Supplied material:

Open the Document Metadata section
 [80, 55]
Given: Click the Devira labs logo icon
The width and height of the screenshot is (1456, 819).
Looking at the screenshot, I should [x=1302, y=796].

Work instruction: Emit only the final stretch of the records: the line containing "Given: Click the Devira labs logo icon" through the end, each line exactly as it stands.

Task answer:
Given: Click the Devira labs logo icon
The width and height of the screenshot is (1456, 819).
Looking at the screenshot, I should [x=1302, y=796].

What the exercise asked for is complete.